*Exercise goal*: Which lines below contain "plus"? Copy every one of them.

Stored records
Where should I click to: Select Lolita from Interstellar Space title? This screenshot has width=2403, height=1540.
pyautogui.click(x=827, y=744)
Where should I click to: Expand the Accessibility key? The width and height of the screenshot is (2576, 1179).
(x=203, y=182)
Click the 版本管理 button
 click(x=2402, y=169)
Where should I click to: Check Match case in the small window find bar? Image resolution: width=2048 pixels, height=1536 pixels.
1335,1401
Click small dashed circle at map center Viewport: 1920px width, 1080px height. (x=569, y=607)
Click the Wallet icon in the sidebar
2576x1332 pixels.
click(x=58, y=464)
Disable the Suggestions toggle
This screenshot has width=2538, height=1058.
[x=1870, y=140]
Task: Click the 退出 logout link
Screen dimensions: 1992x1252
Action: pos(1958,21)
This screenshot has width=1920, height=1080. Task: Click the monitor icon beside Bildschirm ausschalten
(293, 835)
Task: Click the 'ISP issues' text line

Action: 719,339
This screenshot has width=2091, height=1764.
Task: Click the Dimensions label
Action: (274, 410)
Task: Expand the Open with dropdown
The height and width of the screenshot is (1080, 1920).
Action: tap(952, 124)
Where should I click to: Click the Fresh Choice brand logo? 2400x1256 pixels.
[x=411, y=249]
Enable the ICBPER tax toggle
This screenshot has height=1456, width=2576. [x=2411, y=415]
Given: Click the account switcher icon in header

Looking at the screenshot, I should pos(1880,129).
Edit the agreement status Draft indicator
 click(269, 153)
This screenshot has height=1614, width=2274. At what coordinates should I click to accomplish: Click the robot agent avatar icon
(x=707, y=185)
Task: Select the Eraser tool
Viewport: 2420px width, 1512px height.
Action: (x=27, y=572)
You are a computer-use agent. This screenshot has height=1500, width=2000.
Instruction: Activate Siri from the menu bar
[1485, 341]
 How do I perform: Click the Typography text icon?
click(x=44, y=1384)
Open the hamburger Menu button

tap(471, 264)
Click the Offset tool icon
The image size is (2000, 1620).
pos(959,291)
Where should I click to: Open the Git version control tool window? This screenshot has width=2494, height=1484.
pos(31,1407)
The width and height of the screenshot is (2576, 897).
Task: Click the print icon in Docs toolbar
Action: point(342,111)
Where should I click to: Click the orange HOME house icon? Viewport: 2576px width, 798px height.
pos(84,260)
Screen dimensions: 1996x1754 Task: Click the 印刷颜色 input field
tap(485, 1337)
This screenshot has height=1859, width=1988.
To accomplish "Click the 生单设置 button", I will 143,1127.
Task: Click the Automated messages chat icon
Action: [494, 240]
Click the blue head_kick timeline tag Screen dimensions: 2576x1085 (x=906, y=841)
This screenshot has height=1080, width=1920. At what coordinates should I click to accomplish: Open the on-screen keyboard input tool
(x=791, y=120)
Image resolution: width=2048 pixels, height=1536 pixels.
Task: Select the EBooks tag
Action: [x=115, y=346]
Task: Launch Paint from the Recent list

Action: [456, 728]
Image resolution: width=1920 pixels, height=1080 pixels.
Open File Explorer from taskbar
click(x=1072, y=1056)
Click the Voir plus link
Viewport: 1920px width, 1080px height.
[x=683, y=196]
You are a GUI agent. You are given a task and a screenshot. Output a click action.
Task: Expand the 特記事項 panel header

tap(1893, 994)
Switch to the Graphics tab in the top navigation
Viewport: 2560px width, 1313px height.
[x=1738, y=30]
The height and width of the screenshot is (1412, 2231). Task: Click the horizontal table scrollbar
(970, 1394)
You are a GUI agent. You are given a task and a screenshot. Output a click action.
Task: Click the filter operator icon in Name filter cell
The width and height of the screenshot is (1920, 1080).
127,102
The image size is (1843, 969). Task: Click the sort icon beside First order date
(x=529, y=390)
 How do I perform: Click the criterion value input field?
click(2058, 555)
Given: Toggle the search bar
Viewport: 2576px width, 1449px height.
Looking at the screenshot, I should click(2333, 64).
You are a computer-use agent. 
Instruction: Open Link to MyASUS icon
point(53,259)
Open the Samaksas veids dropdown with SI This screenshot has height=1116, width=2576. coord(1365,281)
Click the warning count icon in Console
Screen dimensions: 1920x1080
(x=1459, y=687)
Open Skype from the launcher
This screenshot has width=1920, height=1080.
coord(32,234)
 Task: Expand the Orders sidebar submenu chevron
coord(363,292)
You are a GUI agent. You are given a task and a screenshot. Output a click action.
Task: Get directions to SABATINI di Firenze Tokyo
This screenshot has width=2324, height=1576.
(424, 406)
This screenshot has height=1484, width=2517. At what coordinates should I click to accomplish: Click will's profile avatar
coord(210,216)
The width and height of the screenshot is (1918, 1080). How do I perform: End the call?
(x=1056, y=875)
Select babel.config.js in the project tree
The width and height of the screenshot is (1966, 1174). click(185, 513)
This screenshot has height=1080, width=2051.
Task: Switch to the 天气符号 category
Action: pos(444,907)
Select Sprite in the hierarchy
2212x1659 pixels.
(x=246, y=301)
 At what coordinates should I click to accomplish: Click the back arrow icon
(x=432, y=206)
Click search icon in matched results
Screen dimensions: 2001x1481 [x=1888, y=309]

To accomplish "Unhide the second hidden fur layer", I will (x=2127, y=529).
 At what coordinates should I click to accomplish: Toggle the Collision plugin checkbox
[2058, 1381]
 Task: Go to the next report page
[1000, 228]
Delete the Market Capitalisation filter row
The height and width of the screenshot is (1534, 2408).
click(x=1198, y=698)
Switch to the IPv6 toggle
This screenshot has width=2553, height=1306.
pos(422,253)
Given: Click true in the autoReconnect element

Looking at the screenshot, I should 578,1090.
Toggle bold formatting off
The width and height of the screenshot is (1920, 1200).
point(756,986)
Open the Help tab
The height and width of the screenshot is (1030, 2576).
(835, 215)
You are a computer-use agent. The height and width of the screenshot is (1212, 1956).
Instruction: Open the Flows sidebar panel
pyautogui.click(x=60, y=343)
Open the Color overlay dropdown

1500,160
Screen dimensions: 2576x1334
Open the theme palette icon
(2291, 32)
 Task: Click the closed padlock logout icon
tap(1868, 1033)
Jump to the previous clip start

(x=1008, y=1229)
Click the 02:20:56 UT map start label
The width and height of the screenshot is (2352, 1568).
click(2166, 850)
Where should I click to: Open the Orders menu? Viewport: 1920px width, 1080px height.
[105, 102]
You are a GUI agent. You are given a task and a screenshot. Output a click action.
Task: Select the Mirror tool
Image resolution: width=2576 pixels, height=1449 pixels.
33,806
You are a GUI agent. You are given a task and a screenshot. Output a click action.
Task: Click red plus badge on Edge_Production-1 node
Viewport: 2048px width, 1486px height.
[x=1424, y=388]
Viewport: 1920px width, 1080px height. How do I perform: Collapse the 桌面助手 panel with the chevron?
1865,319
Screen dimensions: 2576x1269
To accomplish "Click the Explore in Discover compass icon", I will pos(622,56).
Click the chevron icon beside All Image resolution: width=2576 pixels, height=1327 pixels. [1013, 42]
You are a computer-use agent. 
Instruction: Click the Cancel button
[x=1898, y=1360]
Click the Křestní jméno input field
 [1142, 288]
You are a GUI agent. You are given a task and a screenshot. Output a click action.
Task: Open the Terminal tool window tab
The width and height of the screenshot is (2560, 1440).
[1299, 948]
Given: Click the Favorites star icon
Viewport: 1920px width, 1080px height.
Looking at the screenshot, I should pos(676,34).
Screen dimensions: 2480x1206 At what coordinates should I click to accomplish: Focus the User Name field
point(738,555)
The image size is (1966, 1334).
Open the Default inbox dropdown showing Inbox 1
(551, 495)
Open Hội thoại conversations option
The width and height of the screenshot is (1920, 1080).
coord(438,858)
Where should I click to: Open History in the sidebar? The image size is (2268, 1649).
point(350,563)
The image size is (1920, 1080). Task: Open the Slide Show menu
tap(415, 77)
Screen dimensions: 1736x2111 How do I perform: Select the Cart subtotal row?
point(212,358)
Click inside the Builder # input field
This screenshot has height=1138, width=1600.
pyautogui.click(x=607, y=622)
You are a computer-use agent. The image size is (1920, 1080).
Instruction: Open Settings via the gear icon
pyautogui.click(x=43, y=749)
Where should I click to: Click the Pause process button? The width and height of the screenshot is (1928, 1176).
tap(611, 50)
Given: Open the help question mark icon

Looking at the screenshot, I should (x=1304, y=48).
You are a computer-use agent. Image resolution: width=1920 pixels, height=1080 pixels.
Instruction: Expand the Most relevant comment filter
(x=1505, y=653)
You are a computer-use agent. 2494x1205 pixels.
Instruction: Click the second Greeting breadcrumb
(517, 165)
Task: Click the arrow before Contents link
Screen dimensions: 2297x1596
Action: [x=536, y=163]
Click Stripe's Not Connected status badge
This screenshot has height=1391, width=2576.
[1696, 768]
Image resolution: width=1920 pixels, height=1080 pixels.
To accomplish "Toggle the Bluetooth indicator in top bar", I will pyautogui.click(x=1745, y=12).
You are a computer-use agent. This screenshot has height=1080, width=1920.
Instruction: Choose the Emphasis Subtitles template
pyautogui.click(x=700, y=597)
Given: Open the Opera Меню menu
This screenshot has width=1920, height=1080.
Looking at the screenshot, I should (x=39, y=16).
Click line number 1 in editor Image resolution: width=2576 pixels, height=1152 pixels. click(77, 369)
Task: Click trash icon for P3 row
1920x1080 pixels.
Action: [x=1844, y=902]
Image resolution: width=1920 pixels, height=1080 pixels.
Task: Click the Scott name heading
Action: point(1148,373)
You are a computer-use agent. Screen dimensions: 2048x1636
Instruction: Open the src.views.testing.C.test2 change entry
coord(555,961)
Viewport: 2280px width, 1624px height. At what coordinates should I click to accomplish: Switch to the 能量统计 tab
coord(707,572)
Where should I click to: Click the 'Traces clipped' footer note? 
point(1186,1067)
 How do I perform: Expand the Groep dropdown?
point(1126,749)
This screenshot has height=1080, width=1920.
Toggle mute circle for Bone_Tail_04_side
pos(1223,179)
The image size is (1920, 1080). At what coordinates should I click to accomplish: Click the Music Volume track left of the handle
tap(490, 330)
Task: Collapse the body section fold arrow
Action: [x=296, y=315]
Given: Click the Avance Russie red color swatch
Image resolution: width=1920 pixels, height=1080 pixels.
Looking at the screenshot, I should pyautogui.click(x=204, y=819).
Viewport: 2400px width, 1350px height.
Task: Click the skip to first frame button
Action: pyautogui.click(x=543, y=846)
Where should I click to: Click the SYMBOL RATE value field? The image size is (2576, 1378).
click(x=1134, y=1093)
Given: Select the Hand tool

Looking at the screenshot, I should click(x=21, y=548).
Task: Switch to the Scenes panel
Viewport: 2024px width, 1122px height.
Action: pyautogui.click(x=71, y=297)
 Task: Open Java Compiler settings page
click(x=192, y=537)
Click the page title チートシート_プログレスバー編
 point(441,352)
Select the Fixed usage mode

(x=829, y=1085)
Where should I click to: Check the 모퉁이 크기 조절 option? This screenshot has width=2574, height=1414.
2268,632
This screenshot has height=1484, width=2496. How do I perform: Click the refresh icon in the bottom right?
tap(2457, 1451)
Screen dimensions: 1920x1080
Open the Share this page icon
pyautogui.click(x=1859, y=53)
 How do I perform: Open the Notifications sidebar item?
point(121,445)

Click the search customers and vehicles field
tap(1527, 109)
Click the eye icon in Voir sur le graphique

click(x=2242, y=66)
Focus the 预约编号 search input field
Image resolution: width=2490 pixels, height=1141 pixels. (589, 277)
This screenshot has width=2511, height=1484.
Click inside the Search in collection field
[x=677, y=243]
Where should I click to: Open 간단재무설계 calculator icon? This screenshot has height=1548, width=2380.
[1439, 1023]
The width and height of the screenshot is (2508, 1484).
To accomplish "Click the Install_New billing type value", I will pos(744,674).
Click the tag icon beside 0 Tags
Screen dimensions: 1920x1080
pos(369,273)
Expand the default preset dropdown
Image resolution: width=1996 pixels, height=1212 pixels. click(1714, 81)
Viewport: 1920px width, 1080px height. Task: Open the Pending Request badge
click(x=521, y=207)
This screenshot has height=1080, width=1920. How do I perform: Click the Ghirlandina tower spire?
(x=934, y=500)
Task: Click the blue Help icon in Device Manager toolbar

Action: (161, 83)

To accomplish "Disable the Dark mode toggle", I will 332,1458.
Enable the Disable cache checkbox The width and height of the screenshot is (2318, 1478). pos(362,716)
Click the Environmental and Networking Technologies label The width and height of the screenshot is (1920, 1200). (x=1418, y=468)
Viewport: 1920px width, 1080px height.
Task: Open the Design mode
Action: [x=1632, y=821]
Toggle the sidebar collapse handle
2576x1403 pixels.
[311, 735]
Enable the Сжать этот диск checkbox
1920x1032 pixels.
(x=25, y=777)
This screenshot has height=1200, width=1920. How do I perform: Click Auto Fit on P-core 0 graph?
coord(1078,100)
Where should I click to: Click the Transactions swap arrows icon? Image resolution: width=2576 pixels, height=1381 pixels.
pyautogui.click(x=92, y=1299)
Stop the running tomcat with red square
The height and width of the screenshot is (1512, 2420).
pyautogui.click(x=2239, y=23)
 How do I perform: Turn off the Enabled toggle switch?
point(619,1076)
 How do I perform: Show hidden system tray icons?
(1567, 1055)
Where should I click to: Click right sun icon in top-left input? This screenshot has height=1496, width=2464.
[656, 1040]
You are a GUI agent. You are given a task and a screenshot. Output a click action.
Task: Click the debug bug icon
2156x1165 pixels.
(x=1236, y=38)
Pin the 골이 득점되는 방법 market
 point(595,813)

*Response area*:
Click the Voir plus link
Task: Click red plus badge on Edge_Production-1 node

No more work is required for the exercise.